— The problem —
Please could you give again the lines from the one holding "Task: Click the Add... button" through the final line of the data below, exactly, with no other lines?
^^^^^^^^^^^^^^^^
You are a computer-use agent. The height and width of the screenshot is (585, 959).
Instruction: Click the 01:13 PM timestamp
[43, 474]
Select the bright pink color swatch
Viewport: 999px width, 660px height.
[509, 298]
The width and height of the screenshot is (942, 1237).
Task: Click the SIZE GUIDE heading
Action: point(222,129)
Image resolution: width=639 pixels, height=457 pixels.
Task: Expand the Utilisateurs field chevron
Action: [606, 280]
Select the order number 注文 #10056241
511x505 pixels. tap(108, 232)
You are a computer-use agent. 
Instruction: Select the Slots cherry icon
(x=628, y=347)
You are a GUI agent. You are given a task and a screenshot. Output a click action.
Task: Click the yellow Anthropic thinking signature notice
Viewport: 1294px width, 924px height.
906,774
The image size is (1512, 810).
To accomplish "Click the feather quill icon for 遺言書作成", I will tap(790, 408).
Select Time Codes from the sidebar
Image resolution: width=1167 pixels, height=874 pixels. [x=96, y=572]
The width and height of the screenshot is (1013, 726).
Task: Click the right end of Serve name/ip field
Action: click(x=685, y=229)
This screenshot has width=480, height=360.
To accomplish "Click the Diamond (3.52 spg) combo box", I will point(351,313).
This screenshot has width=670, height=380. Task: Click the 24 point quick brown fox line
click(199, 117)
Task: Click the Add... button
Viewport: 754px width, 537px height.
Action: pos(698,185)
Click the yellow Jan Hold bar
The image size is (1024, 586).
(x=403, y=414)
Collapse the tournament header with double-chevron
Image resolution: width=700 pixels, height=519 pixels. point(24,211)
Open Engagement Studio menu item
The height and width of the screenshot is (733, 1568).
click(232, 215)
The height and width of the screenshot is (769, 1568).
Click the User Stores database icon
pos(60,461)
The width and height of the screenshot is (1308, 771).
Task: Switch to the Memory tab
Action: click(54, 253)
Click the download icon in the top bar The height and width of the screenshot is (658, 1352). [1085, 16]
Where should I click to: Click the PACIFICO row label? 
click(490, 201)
^^^^^^^^^^^^^^^^
— Answer to the problem —
Task: Click the Add... button
Viewport: 754px width, 537px height.
Action: pos(698,185)
Click the yellow Jan Hold bar
The image size is (1024, 586).
(x=403, y=414)
Collapse the tournament header with double-chevron
Image resolution: width=700 pixels, height=519 pixels. point(24,211)
Open Engagement Studio menu item
The height and width of the screenshot is (733, 1568).
click(232, 215)
The height and width of the screenshot is (769, 1568).
Click the User Stores database icon
pos(60,461)
The width and height of the screenshot is (1308, 771).
Task: Switch to the Memory tab
Action: click(54, 253)
Click the download icon in the top bar The height and width of the screenshot is (658, 1352). [1085, 16]
Where should I click to: Click the PACIFICO row label? 
click(490, 201)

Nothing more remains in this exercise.